Exercise objective: Which tests and school subjects are named in the post about Bryan's test scores?

Document extract:
---
There’s a light, over at the Frankenstein Place

rockyhorror The good news is that it only takes one good thing to lift my spirits. On Thursday when I got home I saw in Bryan’s backpack his scores for his Florida Alternative Assessments. Bryan does not take FCATs which are Florida’s standardized tests. There is no point in him taking them. He is extremely bright but if he had to answer the questions in the way they are asked he would fail miserably. After weighing our options a few years ago we decided, why put him through that? Why set him up to fail and get stressed out? Don’t get me wrong, a kid always needs a reach, but there is truly a difference between working hard to achieve a goal and setting an impossible goal. So when I looked at the scores last night to see how well he did in Math and Reading, I was elated. You see when your kid has autism, most times when you get test scores, you need to brace yourself like an earthquake is coming. You must also brace yourself for all of the disclaimers about how the test is not really for him, he is not allowed extra time, blah blah blah. But this time, the scores were great and I was grateful.
---
Material:
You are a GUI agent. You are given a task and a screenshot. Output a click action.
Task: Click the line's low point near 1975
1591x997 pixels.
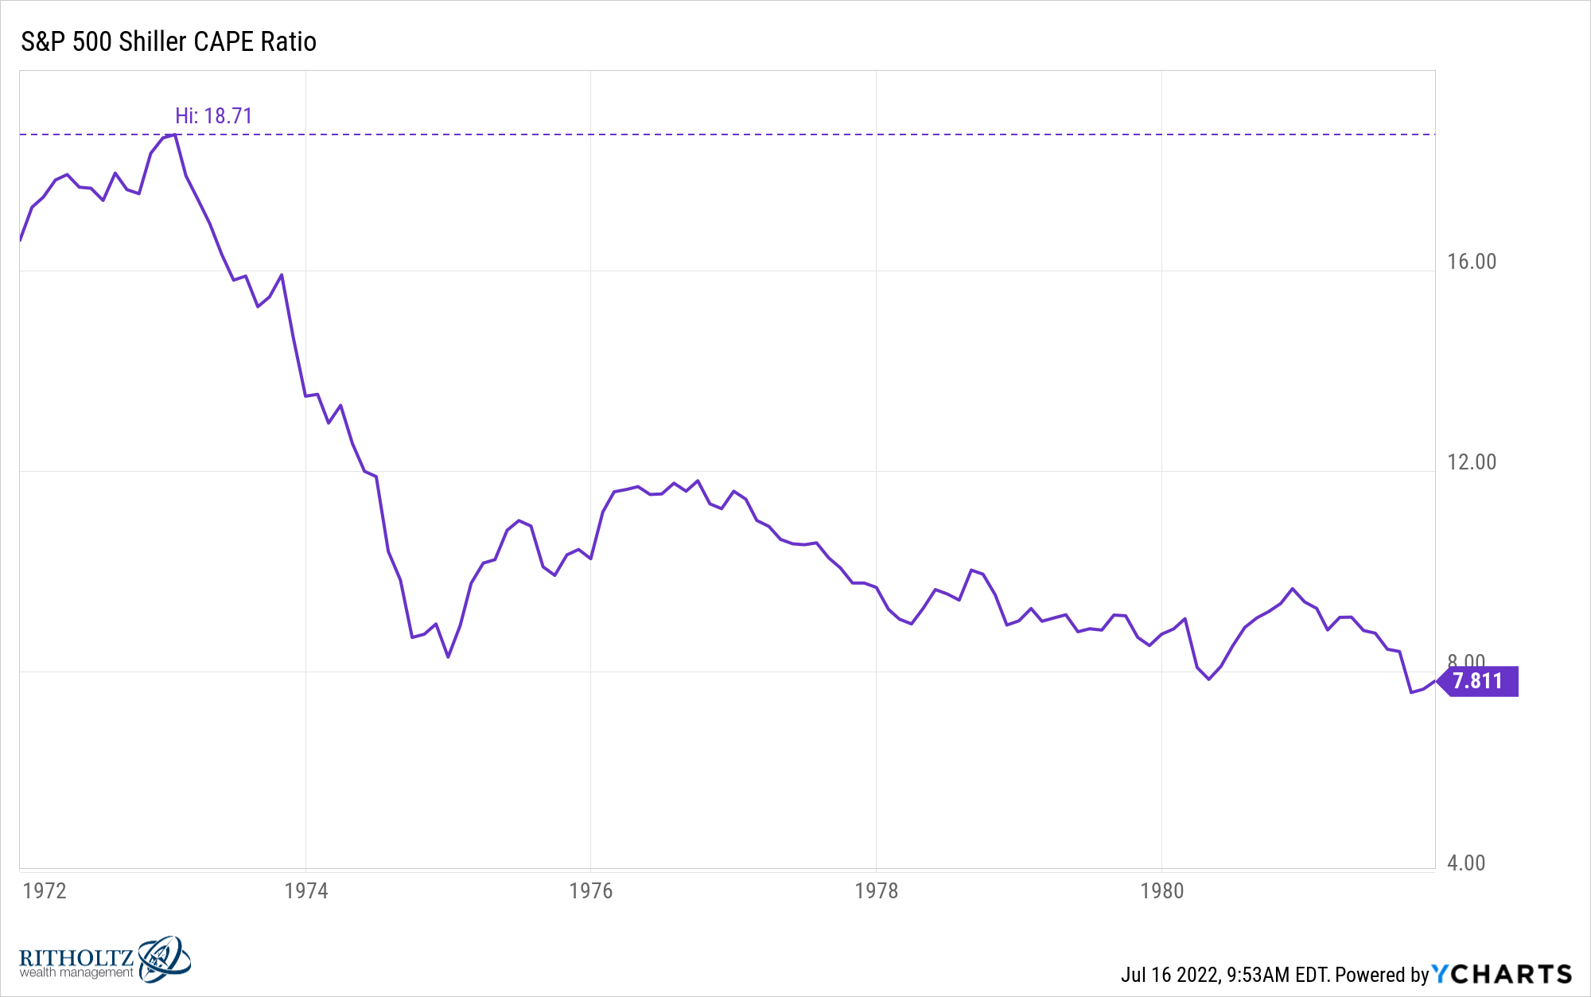(449, 656)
---
Reply to the task:
- Florida Alternative Assessments
- FCATs (Florida's standardized tests)
- Math
- Reading